FP16: 2 bytes per parameter × 14B = 28GB VRAM
FP8:  1 byte per parameter  × 14B = 14GB VRAM  
INT4: 0.5 bytes per param   × 14B = 7GB VRAM

There are also mixed-precision approaches where critical layers stay at FP16 while less important layers get quantized harder. GGUF format (from the llama.cpp ecosystem) supports this, and ComfyUI can load GGUF-quantized Wan2.1 models directly.

Image-to-Video: Animate Your Stills

One of the coolest capabilities I haven't fully explored yet is image-to-video (I2V). You give the model a still image and a text prompt describing the motion you want, and it generates a video starting from that image.

This is huge for marketing. Got a nice photo of a property? Animate it. Add gentle camera movement, people walking through, clouds drifting. It takes a static hero image and turns it into something that catches the eye on a landing page.

The workflow in ComfyUI is almost identical to text-to-video. You just add an image input node that feeds into the model's conditioning. The text prompt shifts from describing the scene to describing the motion: "slow pan right, gentle breeze moving trees, people walking in background."

The Practical Workflow

Here's what the actual day-to-day looks like when you're using this for real content:

ComfyUI API: ComfyUI exposes a REST API. You POST a workflow JSON (which describes the node graph), and it queues the generation. You can poll for completion or use websockets. This means you can script batch generations, iterate on prompts programmatically, and build this into actual pipelines.

Prompt Engineering for Video: Video prompts are different from image prompts. You need to describe motion, camera work, and temporal changes. "Slow drone shot ascending over suburban neighborhood, morning light, cars parked in driveways" works better than "beautiful suburban neighborhood." The model needs to know what happens, not just what exists.

Negative Prompts Matter: For the 1.3B model especially, negative prompts are critical for steering away from the model's defaults. My go-to negative prompt became: "oversaturated, vibrant colors, HDR, luxury, resort, stock footage look, lens flare, cinematic color grading, unrealistic lighting." Basically, everything that makes AI video look like AI video.

Batch and Cherry-Pick: I generate 5 clips per prompt, pick the best 1-2. The model is stochastic, so you'll get variation. Some clips have weird artifacts, some nail it. At 60-90 seconds per generation, you can try a lot of variations quickly.

What's Next

The 14B model with GGUF quantization is the obvious next step. Better coherence, better motion, fewer artifacts. I also want to explore longer clips by chaining generations, using the last frame of one clip as the first frame of the next.

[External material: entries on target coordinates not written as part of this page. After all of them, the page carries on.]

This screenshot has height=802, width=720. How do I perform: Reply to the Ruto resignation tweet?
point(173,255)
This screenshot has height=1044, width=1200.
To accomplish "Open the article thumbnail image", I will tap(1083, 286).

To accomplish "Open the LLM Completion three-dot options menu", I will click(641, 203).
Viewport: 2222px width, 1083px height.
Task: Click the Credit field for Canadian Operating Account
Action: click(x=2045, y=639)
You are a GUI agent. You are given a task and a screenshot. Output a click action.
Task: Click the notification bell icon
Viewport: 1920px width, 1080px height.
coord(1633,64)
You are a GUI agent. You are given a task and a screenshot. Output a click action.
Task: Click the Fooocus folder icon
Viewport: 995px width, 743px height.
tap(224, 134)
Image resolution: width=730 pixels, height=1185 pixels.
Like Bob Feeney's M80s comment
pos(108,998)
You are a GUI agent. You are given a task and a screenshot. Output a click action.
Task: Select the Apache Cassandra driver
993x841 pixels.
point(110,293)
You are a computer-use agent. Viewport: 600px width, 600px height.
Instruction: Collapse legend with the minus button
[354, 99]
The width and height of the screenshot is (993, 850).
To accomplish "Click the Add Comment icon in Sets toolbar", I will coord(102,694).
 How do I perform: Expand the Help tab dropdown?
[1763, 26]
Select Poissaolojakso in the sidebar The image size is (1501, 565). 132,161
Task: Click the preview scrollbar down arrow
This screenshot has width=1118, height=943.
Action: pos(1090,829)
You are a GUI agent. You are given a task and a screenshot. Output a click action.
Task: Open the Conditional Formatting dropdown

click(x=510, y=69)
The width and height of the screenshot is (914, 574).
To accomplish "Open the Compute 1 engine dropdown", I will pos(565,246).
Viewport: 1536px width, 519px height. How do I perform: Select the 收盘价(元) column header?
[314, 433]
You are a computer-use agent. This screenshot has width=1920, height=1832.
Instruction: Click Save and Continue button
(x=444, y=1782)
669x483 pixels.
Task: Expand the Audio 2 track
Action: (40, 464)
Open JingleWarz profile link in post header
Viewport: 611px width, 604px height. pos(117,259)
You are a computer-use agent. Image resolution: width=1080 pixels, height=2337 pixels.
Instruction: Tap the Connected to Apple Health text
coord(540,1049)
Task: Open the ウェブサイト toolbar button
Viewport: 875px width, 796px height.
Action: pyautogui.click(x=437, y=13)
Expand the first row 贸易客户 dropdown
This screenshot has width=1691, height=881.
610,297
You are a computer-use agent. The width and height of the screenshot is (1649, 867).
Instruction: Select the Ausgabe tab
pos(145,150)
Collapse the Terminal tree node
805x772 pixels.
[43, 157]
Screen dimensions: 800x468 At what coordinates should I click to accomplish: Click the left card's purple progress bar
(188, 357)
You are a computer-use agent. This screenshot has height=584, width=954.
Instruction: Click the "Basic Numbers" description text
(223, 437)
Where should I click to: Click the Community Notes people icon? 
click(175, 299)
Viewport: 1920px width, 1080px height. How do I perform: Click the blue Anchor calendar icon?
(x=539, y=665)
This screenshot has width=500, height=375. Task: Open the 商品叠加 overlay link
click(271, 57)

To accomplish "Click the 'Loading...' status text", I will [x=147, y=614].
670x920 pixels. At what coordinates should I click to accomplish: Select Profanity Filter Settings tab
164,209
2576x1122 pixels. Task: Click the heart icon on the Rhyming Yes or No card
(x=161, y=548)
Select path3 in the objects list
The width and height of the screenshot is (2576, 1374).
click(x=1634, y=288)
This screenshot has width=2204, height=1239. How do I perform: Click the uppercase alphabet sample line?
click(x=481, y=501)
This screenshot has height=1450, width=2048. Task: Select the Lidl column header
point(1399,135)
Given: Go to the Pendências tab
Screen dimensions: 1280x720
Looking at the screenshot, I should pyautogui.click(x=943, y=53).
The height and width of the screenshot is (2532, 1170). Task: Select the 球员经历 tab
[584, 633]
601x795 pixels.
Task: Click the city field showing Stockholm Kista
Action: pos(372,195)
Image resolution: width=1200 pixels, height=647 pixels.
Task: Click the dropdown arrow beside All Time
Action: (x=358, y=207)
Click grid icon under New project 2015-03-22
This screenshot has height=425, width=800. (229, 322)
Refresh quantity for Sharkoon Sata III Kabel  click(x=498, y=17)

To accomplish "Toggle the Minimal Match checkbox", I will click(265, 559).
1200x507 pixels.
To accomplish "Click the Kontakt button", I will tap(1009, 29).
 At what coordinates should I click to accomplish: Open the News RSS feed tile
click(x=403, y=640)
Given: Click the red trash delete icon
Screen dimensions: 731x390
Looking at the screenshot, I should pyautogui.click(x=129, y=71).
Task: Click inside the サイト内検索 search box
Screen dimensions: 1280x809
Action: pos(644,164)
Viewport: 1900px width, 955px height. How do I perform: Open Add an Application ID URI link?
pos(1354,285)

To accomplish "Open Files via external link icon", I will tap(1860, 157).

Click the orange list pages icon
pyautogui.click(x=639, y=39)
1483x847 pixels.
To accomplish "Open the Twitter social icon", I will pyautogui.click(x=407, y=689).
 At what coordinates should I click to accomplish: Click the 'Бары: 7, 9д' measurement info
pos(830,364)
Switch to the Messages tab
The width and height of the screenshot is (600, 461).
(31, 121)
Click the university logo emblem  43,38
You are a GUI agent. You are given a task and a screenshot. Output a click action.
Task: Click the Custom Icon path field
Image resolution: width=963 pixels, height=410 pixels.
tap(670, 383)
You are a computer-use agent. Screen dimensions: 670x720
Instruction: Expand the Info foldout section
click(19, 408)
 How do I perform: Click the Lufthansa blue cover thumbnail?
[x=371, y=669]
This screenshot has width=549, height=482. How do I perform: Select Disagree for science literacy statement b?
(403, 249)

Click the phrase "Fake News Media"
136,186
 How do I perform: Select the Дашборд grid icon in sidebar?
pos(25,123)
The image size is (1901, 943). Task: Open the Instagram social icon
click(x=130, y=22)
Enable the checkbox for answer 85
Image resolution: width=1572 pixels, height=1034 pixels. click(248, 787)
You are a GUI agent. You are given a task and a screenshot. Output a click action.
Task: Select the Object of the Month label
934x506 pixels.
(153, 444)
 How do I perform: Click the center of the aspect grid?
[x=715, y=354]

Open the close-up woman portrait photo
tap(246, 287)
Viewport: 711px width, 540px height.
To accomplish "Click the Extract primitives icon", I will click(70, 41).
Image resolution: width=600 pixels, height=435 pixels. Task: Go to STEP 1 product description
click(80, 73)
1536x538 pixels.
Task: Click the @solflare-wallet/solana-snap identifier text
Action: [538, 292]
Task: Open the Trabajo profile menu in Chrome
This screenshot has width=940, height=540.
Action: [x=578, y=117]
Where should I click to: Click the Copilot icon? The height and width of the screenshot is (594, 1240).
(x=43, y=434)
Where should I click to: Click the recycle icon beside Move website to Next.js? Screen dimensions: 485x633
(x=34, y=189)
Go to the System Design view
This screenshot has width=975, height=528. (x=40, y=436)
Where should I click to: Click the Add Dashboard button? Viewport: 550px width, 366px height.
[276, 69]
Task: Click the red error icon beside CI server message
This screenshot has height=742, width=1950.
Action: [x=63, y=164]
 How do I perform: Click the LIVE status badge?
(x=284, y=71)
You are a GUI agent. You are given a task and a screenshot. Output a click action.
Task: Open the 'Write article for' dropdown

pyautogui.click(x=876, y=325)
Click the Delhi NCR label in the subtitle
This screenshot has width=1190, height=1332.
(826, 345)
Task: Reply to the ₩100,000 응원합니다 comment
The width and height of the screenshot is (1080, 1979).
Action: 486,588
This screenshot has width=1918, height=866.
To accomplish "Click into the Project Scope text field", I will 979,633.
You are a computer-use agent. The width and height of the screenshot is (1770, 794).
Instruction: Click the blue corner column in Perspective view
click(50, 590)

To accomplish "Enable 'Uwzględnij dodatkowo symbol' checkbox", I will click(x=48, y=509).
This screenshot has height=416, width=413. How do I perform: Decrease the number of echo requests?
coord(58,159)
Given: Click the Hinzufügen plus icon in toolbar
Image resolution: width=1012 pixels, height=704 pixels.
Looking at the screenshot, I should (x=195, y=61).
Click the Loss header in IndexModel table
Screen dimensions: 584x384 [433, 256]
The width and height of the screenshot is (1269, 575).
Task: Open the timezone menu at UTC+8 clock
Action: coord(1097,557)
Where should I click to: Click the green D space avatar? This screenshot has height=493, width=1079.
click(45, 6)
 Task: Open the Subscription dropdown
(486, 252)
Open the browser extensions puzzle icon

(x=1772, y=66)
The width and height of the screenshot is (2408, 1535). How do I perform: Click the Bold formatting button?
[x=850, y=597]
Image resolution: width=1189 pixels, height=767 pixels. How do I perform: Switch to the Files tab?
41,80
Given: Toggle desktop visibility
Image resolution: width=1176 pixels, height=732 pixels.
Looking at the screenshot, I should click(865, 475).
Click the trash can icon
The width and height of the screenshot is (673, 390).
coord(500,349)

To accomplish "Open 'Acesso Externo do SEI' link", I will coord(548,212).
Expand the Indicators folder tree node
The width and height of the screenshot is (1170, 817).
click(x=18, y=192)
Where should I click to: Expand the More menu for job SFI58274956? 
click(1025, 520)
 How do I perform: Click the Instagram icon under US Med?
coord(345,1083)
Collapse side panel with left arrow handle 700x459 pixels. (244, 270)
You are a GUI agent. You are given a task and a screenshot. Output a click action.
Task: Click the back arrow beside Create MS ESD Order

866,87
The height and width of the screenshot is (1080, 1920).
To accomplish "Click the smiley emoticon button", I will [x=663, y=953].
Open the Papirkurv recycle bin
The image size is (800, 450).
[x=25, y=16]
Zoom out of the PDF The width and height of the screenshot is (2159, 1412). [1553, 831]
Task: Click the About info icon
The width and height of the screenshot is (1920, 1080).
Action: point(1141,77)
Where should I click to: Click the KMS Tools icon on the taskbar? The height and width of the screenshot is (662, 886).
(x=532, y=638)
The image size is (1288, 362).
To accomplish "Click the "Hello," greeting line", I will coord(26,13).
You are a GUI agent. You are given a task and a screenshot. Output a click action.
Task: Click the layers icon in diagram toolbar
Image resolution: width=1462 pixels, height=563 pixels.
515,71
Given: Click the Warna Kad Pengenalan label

For KOAP specifically, I'm building a library of community-style B-roll clips that we can use across the website, social media, and pitch decks. All generated locally, no licensing issues, no stock footage watermarks.

The fact that this runs on a single consumer GPU in my office is still wild to me. A year ago this required cloud compute and serious money. Now it's a pip install and an afternoon of prompt tweaking.

The future of video content is local, iterative, and cheap. And it's already here.